Among the records that follow, find each line holding the word "cell" and copy it.

>>>>>

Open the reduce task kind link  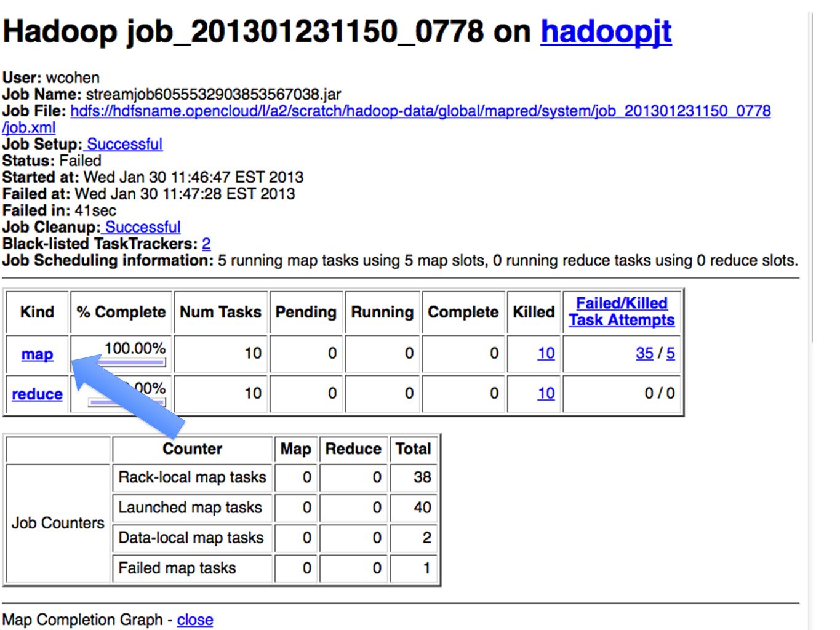(x=37, y=394)
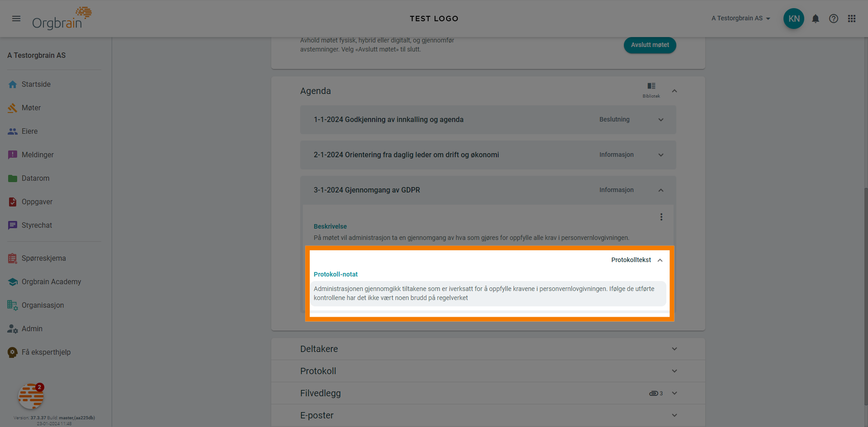The image size is (868, 427).
Task: Expand the Deltakere section
Action: tap(674, 349)
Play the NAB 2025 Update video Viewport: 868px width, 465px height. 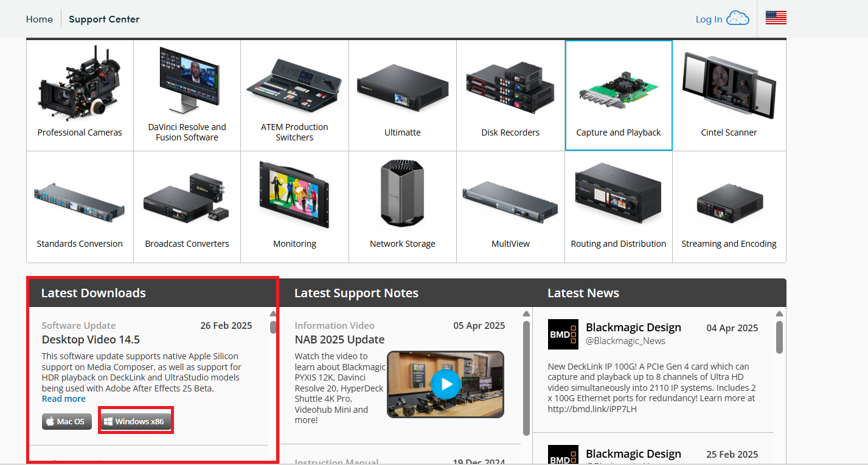[445, 384]
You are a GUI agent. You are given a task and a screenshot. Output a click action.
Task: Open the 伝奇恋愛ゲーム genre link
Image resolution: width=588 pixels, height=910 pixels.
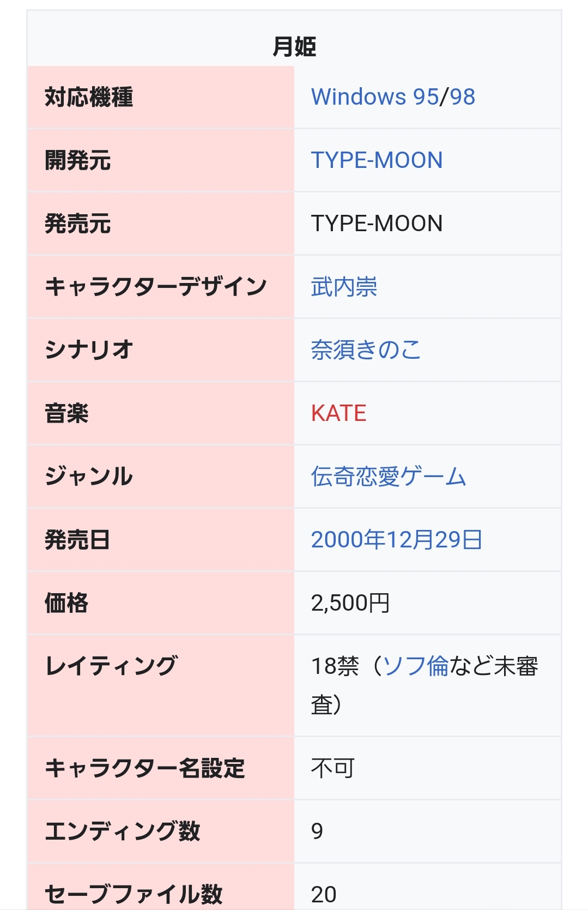click(389, 477)
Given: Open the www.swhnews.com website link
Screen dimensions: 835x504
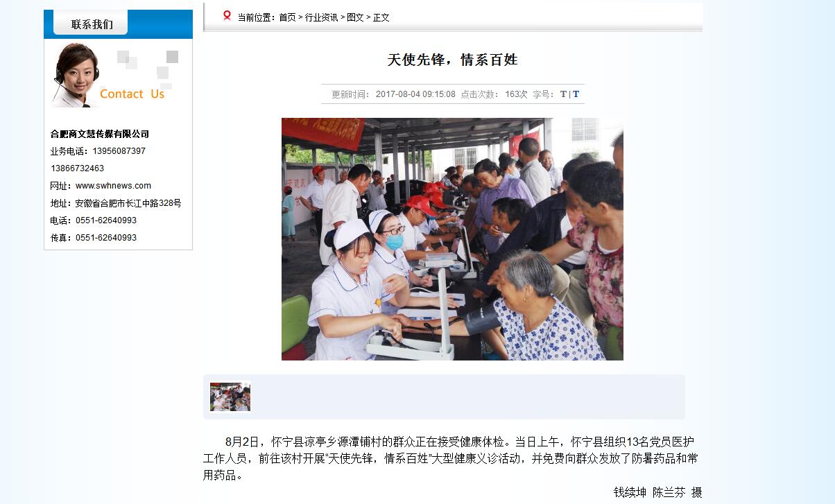Looking at the screenshot, I should (x=113, y=186).
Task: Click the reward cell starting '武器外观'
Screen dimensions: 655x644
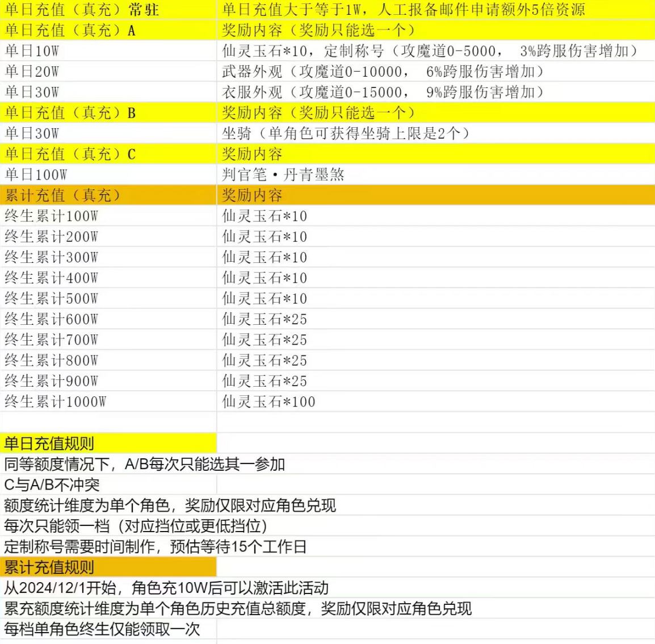Action: tap(383, 72)
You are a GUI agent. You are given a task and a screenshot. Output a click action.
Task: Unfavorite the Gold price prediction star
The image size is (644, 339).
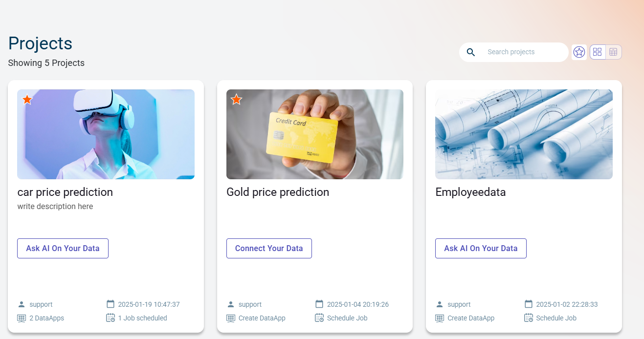[236, 100]
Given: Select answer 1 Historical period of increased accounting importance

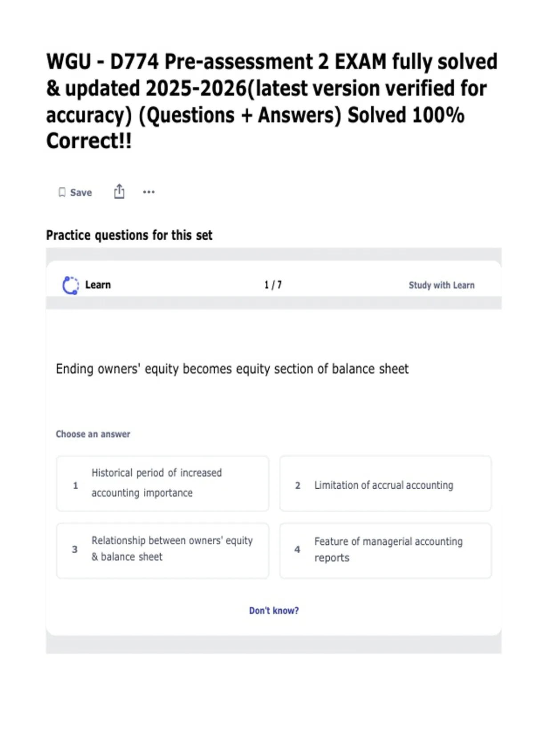Looking at the screenshot, I should (162, 483).
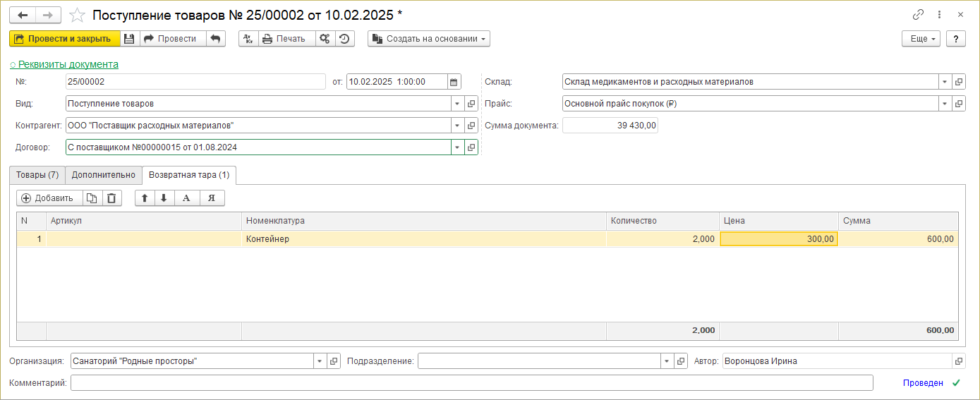Open the calendar picker for document date
980x400 pixels.
pos(454,82)
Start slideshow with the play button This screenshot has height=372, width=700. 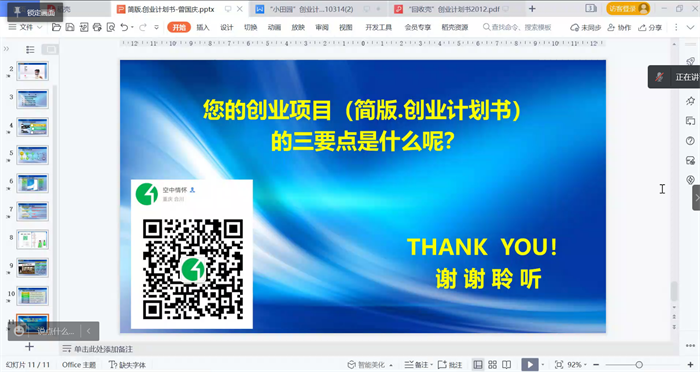(530, 365)
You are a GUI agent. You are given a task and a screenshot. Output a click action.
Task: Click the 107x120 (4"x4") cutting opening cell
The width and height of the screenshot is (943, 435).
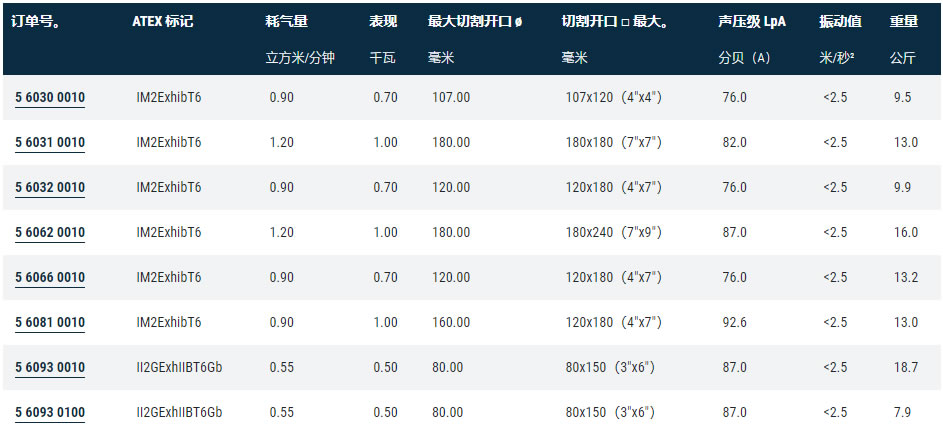(612, 98)

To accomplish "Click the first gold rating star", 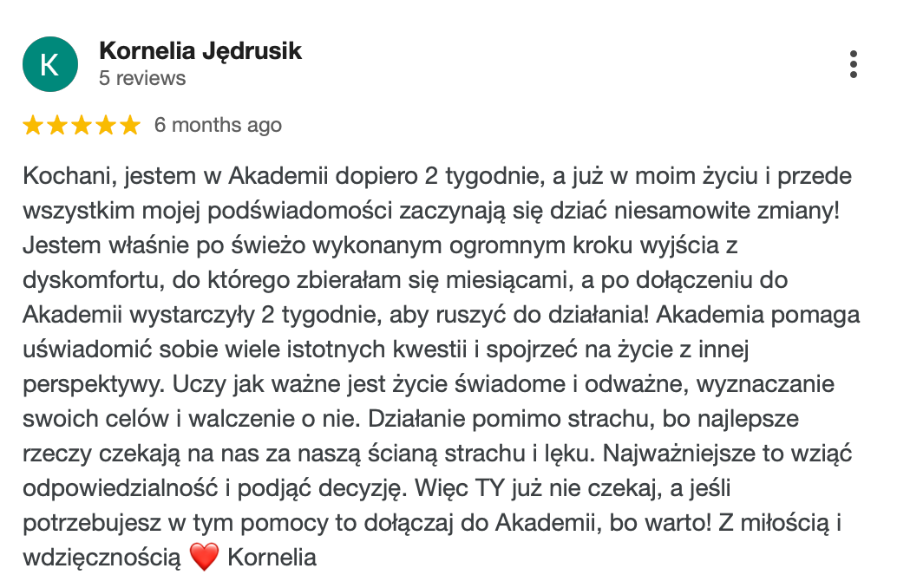I will pos(33,126).
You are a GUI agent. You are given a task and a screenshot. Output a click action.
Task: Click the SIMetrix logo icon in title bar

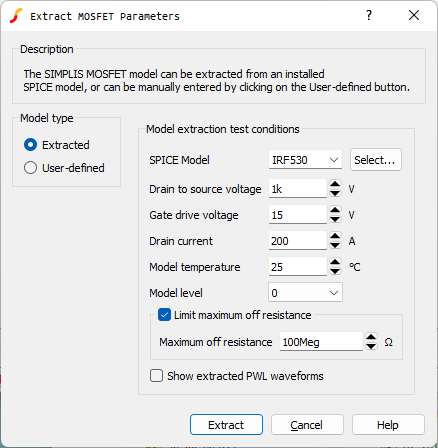tap(16, 16)

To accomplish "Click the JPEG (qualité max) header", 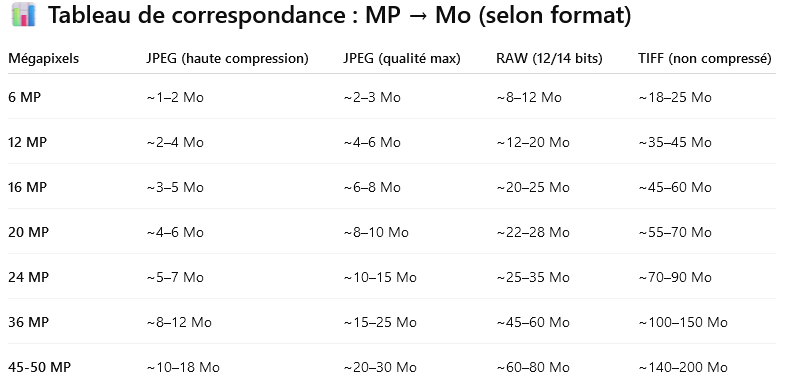I will click(x=402, y=59).
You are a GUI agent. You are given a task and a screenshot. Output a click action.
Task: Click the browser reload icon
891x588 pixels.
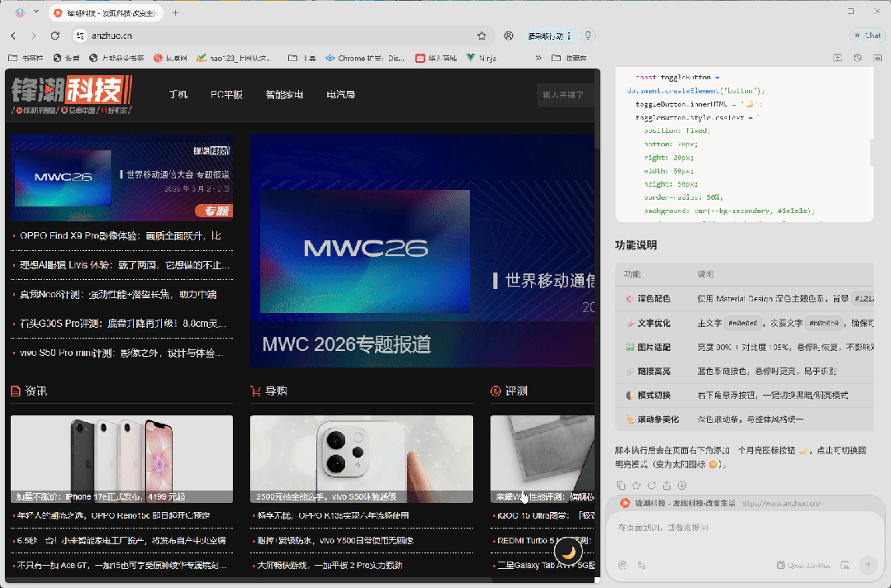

<<<<<

### Answer area
Task: Click the reward cell starting '武器外观'
Task: Click the 107x120 (4"x4") cutting opening cell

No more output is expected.